___ Working data ___

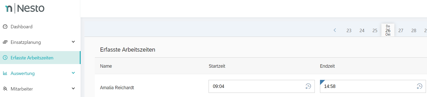
Task: Click the Endzeit field showing 14:58
Action: 373,86
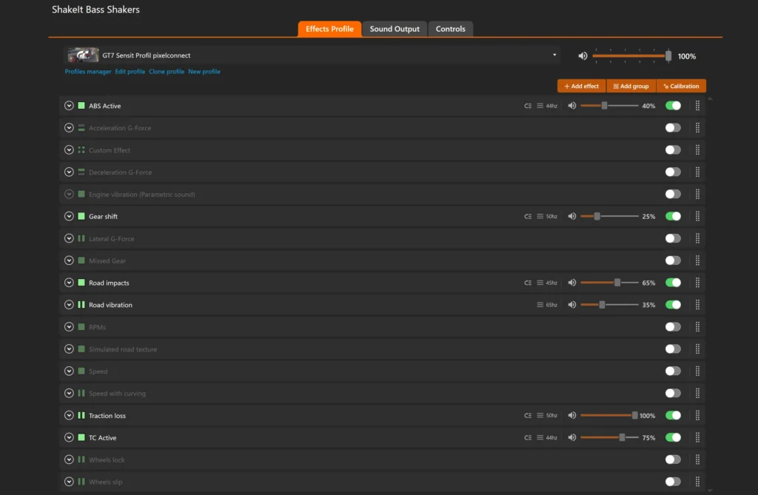This screenshot has width=758, height=495.
Task: Expand the Traction loss effect chevron
Action: click(69, 415)
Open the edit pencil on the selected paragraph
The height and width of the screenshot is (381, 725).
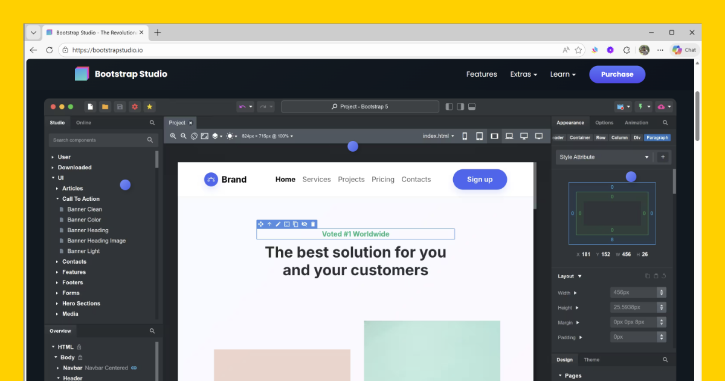277,224
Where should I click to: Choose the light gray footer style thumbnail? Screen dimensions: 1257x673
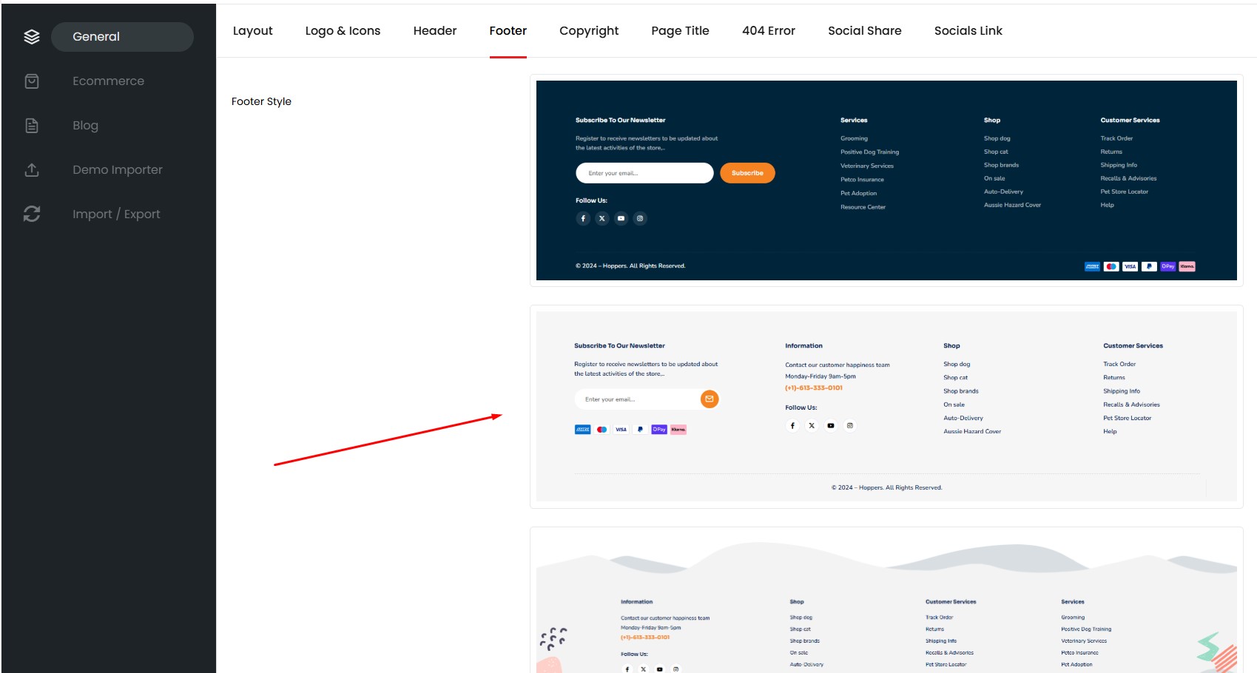click(x=886, y=406)
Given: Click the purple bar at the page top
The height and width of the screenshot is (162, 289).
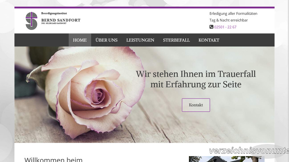Looking at the screenshot, I should 145,7.
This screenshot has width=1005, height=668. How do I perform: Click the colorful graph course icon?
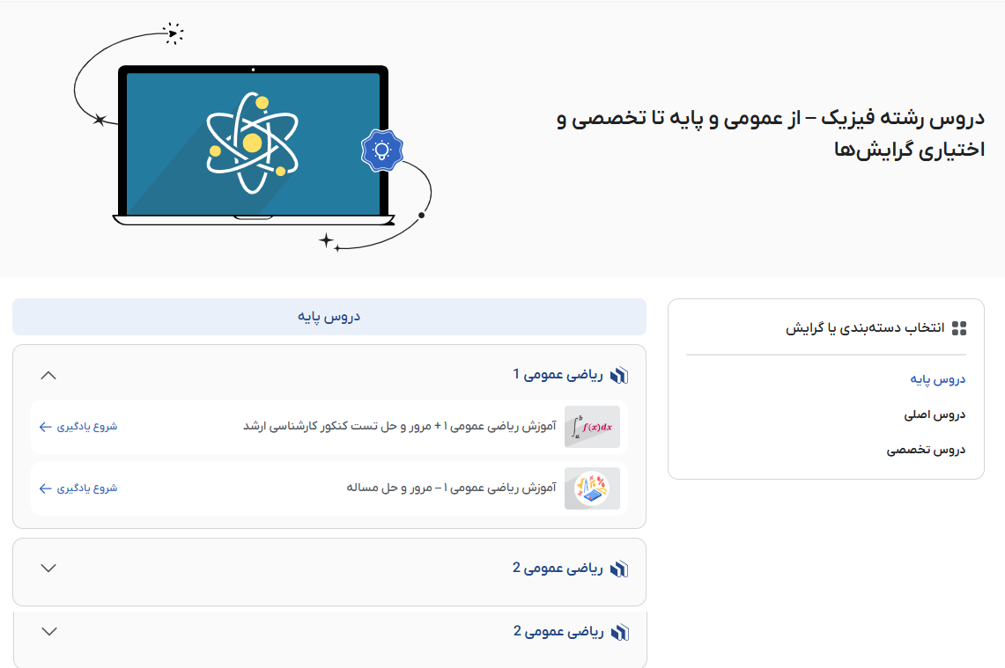tap(591, 488)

___

[The problem]: The final stretch of the data, from the line with "Open the edit" through its last line, is to be retyped exactly; pictures are not part of the copy.

[Answer space]:
Open the edit pencil on the selected paragraph
The height and width of the screenshot is (381, 725).
277,224
Where should I click to: Choose the light gray footer style thumbnail? Screen dimensions: 1257x673
click(x=886, y=406)
Given: Click the purple bar at the page top
The height and width of the screenshot is (162, 289).
Looking at the screenshot, I should 145,7.
This screenshot has width=1005, height=668. How do I perform: Click the colorful graph course icon?
tap(591, 488)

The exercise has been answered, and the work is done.